Ukrainian and European traders are accumulating additional reserves of natural gas ahead of next winter to prepare for any potential supply disruptions amid a looming stand-off with Russia, Platts reported.
Andriy Kobolev, head of state energy company Naftogaz Ukrayiny, said Ukraine will accumulate 20 Bcm of gas ahead of next winter, up from the 17 Bcm it usually has in underground storage facilities for the start of the heating season.
"It is important to have heat in Ukrainian homes even if Gazprom is going to trigger another crisis," Kobolev said. "European traders are also creating additional reserves."
Kobolev's comments come days after Vladimir Putin commented in Beijing on the unwelcome scenario for Ukraine should Naftogaz and Gazprom fail to sign a new gas transit agreement.
The companies' current 10-year agreement expires at the end the year, with a new deal not signed.

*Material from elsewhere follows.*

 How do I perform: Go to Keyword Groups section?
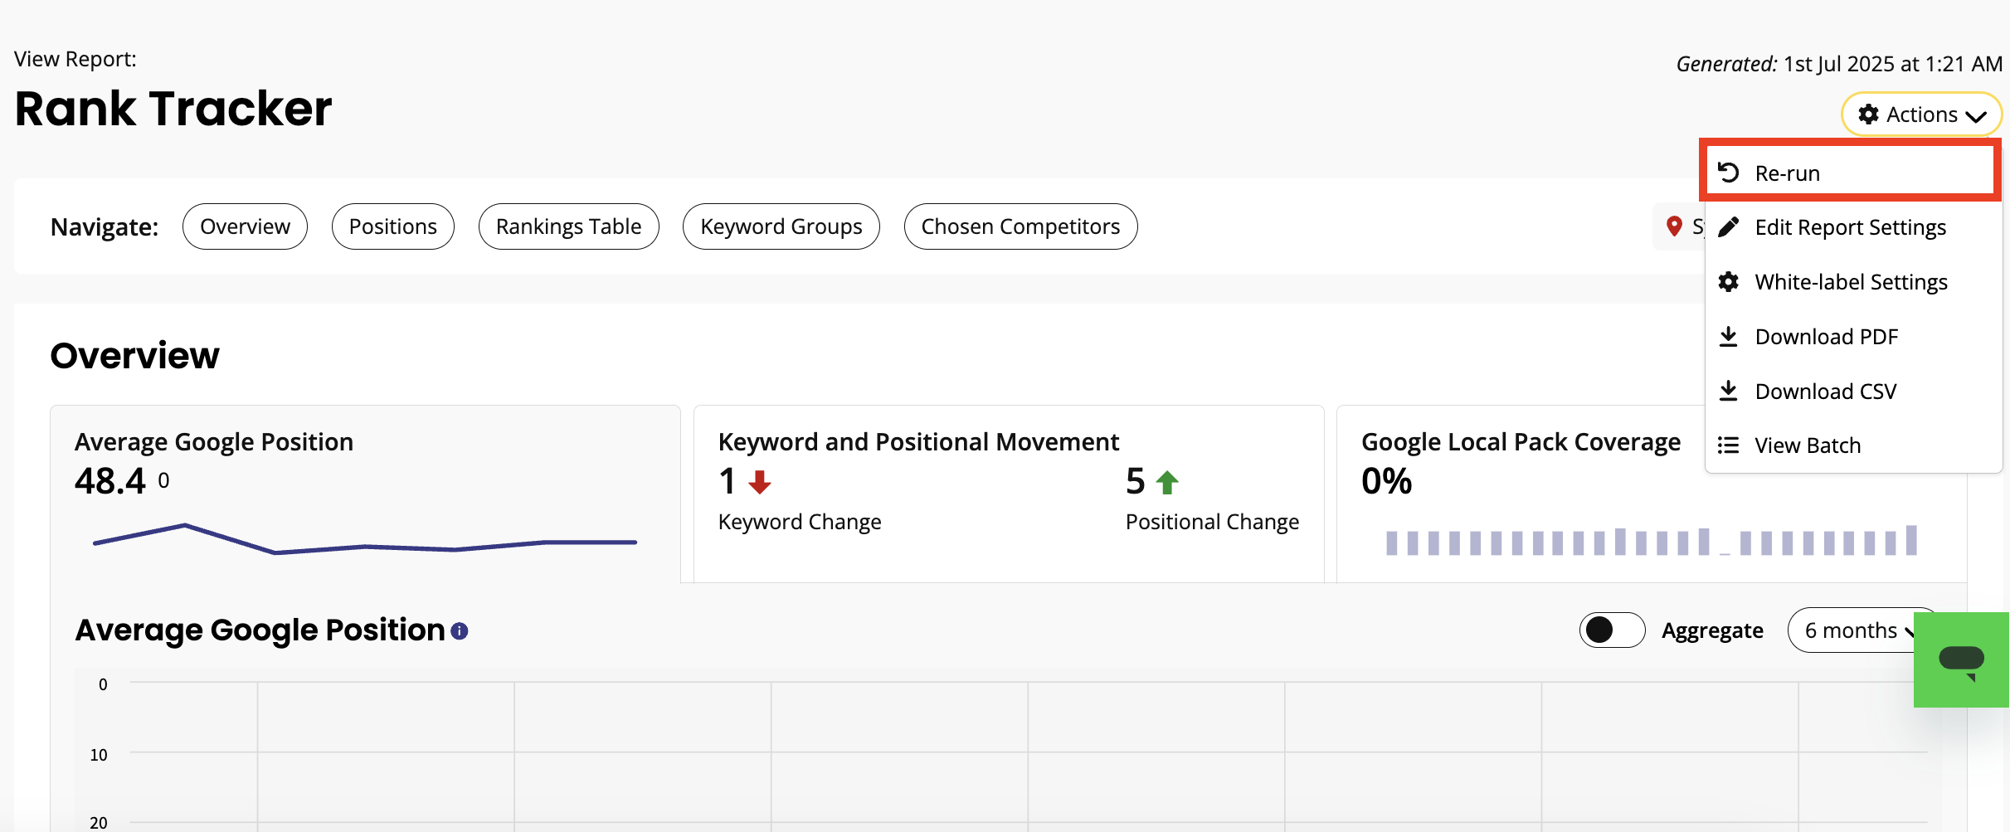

The next round of negotiations between Ukraine and Russia is scheduled for later this month, and will be joined by the European Commission, which has expressed concerns about slow pace of talks.
Ukraine is a key supply route for Russian gas to Europe, delivering about 25% of Europe's total annual gas needs. However, Russia is building a number of gas pipelines, including Nord Stream-2, which will bypass Ukraine on the way to Europe.
"This is artillery before the next trilateral talks in May," Kobolev said of Putin's comments. "Moscow kicked off the talks on gas transit, and this round of talks was held by the Russian president from far away in Beijing."
Ukraine is seeking to secure least 60 Bcm/year of Russian gas to Europe for the next 10 years, while another 30 Bcm/year will be available to Gazprom, or other companies, on short-term contracts.
Gazprom's conditions for successful talks, including canceling billions of dollars in payments it must make following a court ruling in Stockholm. Also, Gazprom and Naftogaz are at odds over which standards to apply in negotiating and signing the transit agreement.
Kobolev said Ukraine was able to import gas from Europe at competitive prices, and that European traders should start buying Russian gas on the Ukrainian-Russian border to ensure safe shipments of gas across Ukraine to Europe.
"This would allow to move points of sale for gas to our eastern border, in other words to offer gas shipment capacity of our gas transportation system to other traders, for example to European customers of Gazprom," Kobolev said, adding that the Russians will try to avoiding that scenario.
Ukraine increased transit of gas through its gas transmission system by 5.6% on year to 29.26 Bcm from January-April, according to UkrTransGaz.